Input data below:

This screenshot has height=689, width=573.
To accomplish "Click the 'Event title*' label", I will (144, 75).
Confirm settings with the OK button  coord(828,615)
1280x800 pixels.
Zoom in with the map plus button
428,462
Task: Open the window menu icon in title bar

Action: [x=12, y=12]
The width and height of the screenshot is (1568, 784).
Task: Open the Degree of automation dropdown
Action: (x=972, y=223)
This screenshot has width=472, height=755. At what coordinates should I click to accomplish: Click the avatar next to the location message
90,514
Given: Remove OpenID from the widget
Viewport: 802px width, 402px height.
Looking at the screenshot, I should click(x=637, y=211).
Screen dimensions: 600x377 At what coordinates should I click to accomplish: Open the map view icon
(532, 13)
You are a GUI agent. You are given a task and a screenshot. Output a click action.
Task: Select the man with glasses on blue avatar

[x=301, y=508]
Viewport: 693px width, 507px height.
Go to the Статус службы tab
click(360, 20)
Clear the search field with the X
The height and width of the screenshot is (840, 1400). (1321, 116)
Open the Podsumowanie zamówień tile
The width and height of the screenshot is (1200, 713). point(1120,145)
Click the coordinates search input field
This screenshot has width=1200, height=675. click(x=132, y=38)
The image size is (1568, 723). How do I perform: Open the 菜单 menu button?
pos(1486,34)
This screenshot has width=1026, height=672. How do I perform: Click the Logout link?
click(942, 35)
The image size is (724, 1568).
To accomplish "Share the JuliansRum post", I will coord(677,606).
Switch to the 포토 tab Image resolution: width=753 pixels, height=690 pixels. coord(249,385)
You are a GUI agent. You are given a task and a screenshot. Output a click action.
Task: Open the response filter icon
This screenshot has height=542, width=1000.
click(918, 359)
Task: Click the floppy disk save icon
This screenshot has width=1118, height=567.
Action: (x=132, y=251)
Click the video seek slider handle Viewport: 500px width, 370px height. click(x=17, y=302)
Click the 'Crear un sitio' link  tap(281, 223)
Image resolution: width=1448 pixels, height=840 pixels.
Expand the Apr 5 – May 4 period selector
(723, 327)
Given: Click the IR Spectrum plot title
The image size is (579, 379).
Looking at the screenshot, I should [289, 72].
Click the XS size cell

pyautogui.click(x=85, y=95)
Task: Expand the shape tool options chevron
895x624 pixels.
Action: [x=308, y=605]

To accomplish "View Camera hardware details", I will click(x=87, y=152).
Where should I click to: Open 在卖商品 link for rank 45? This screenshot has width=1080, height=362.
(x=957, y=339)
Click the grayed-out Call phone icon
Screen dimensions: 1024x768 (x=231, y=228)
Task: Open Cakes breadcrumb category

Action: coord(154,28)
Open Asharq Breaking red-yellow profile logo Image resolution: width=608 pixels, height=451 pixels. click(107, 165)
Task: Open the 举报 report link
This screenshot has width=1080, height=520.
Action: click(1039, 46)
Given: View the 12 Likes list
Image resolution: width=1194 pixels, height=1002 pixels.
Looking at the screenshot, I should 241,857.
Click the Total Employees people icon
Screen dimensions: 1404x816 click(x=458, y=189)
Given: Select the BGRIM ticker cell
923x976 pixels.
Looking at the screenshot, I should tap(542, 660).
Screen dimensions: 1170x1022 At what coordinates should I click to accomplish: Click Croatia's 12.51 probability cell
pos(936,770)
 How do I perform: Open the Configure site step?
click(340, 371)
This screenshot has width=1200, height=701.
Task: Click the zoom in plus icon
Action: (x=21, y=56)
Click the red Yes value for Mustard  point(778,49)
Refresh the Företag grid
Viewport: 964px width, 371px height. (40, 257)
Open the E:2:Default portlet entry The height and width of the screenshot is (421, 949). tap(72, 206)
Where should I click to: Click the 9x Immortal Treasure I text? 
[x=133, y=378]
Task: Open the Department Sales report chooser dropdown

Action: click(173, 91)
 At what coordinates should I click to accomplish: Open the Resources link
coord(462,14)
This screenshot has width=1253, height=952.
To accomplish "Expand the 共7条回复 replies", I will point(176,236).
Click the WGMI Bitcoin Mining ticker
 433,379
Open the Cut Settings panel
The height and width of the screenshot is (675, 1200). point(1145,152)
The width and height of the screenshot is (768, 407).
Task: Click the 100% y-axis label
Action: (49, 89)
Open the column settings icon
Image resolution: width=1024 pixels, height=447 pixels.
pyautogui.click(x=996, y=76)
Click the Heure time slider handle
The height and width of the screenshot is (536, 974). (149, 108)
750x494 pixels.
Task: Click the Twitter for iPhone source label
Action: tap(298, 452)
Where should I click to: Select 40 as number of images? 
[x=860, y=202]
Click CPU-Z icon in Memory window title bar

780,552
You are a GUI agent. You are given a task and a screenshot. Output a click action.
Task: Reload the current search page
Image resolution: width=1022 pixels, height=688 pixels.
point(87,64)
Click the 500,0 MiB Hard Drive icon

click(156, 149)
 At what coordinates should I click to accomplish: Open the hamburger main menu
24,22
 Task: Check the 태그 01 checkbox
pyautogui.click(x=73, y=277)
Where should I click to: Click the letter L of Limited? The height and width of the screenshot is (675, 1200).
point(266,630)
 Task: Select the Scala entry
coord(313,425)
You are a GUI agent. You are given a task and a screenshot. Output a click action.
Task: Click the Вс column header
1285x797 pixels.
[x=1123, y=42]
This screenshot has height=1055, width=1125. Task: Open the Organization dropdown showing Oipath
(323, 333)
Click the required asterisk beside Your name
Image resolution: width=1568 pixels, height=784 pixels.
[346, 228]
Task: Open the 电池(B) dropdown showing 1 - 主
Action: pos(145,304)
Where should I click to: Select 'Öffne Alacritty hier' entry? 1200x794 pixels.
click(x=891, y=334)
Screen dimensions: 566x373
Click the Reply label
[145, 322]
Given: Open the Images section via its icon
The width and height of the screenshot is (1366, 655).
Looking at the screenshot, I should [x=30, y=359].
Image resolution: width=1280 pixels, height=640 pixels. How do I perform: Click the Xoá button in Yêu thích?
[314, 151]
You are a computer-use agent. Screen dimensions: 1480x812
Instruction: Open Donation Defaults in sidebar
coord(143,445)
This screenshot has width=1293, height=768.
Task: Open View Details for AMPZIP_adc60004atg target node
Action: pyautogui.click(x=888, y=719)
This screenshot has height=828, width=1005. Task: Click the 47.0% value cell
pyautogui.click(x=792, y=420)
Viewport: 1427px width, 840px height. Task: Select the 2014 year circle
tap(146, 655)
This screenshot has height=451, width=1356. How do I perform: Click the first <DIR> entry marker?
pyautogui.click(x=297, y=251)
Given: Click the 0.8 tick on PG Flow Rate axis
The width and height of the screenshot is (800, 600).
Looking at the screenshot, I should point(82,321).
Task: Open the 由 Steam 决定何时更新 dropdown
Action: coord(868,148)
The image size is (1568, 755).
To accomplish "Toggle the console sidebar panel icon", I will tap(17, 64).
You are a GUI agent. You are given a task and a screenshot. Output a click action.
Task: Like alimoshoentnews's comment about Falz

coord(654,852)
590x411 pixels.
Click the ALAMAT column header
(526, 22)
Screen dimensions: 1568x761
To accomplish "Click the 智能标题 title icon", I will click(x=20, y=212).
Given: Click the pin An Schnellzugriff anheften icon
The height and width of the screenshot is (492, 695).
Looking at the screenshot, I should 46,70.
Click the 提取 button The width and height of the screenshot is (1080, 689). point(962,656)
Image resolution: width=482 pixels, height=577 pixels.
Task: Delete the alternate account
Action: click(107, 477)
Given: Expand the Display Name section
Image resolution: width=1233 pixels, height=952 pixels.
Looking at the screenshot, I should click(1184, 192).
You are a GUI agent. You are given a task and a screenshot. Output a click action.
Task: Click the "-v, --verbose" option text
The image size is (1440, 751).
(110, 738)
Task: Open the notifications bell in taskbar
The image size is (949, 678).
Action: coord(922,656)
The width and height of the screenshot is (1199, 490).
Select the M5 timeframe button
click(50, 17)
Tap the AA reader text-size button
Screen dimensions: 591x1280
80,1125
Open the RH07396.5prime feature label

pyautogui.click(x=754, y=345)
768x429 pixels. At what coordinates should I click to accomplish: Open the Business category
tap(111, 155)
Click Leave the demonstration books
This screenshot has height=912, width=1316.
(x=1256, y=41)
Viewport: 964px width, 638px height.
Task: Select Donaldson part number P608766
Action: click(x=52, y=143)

End of Input data.

## Required action
Counting only lines that contain "section", what is the total for the entries above? Give the number alone.

## Response below
2